** Records for processing **
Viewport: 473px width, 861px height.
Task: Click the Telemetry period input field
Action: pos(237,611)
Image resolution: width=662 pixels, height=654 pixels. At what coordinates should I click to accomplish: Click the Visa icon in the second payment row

* * *

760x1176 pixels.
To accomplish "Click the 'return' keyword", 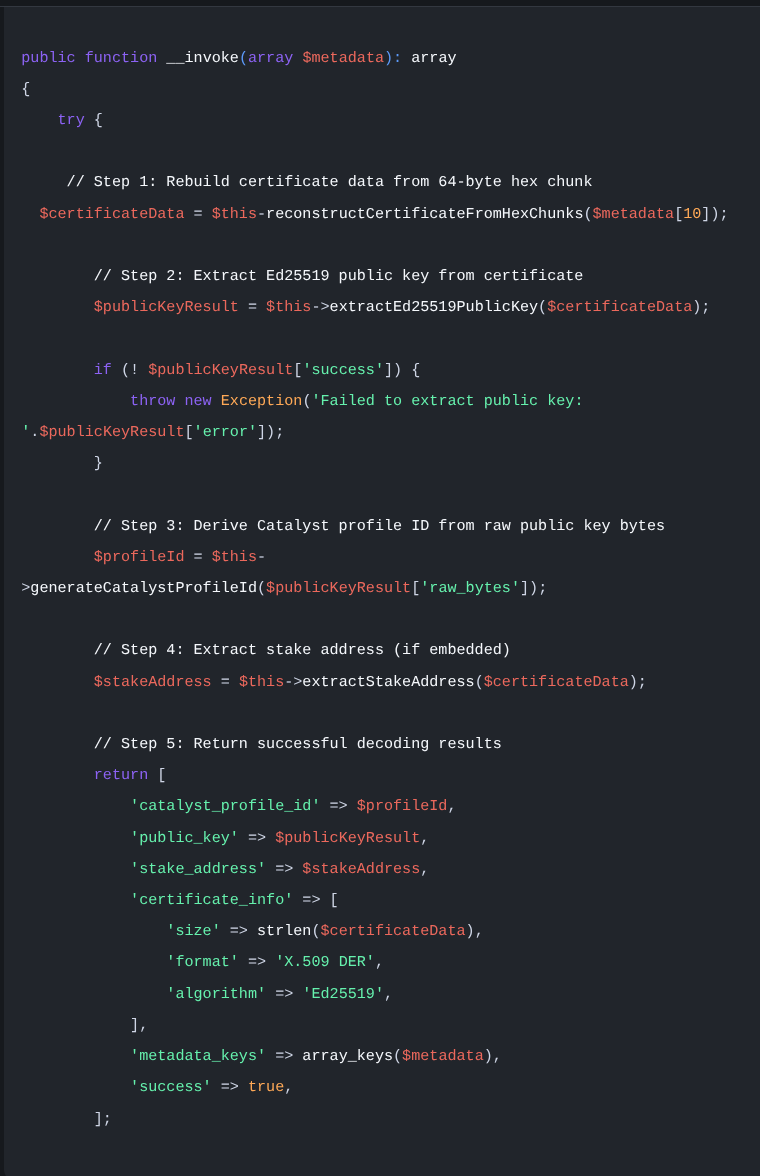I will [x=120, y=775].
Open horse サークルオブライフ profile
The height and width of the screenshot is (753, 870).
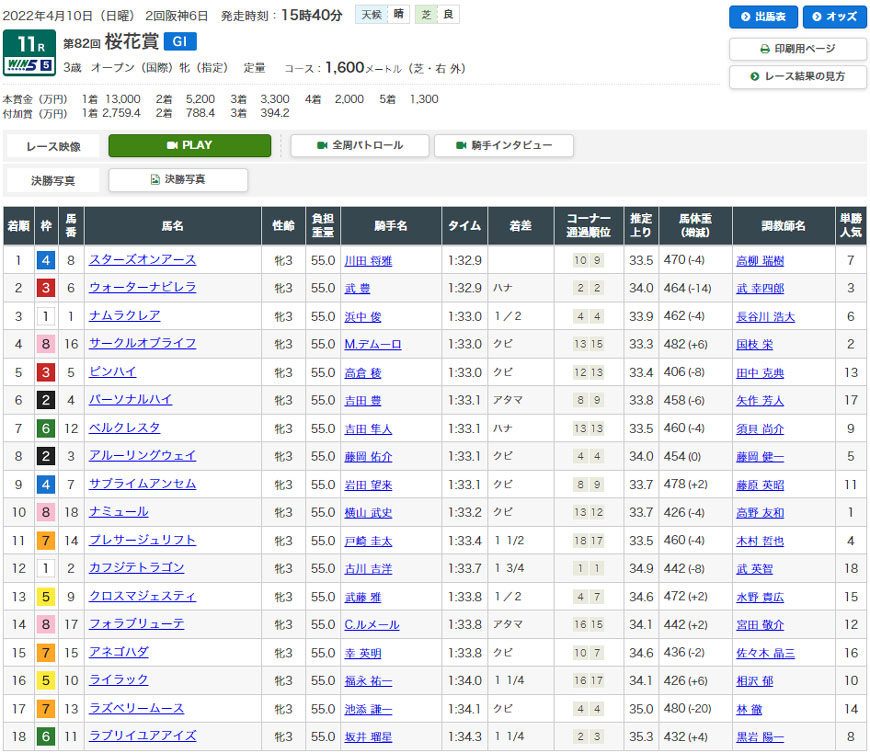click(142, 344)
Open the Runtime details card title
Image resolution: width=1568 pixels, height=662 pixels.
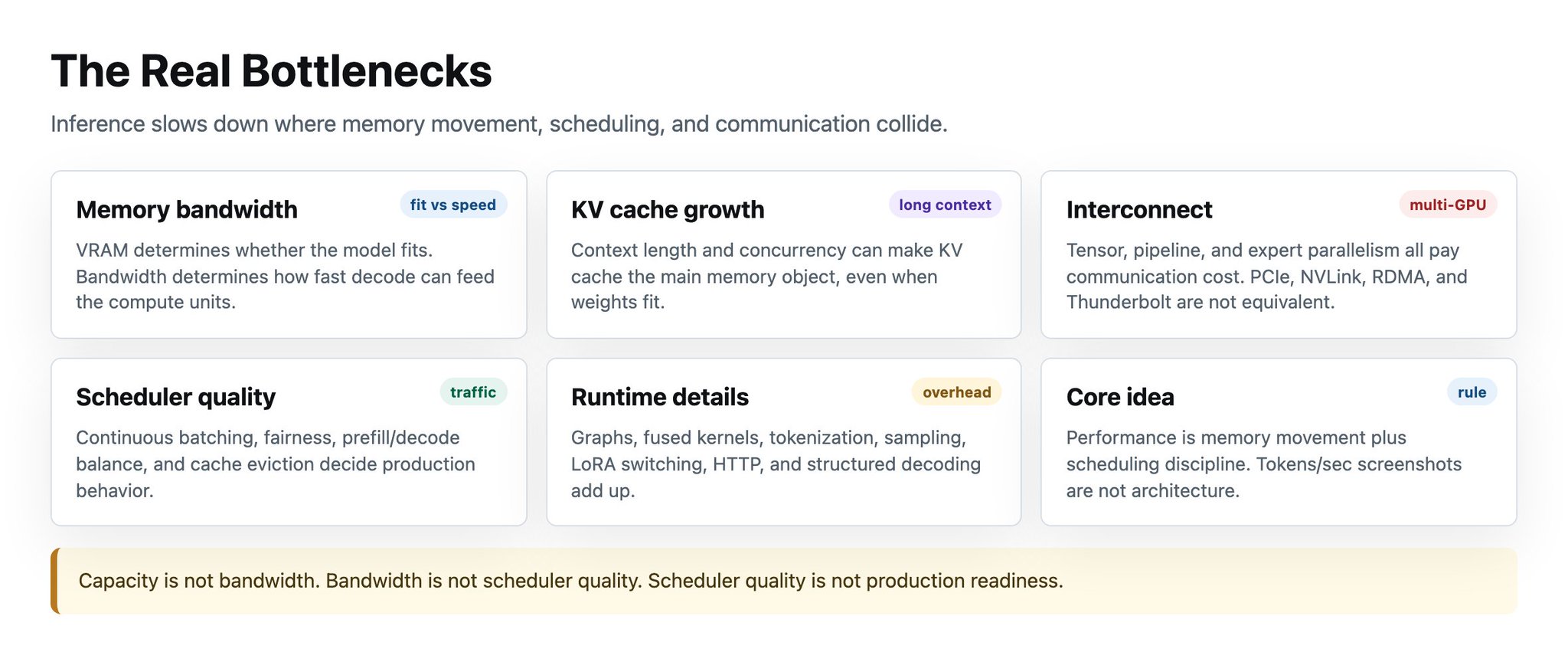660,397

==

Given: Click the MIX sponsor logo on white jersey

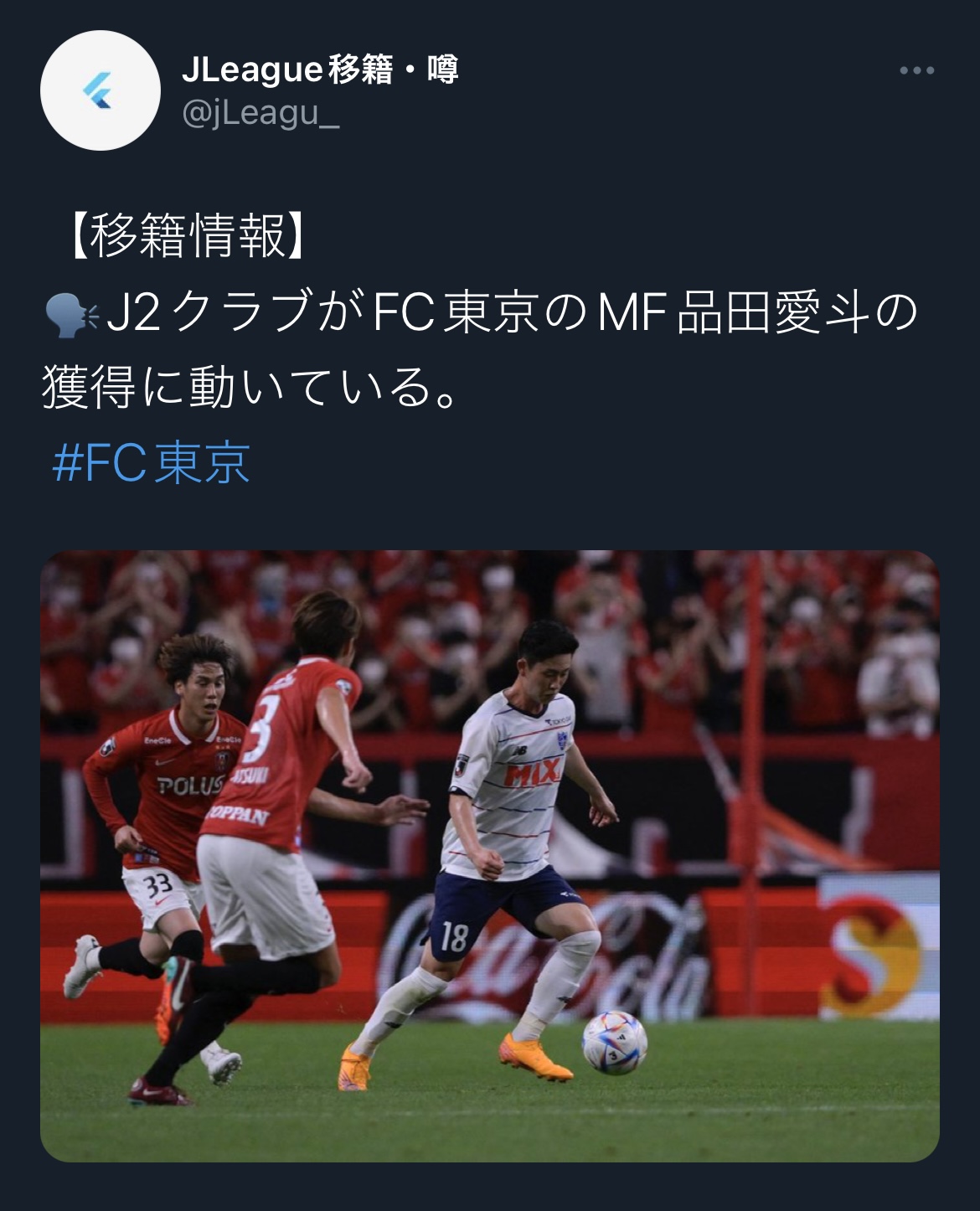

** Task details **
Among the entries above, how many lines contain the string "Open"? Write the number alone.

** Answer space **
2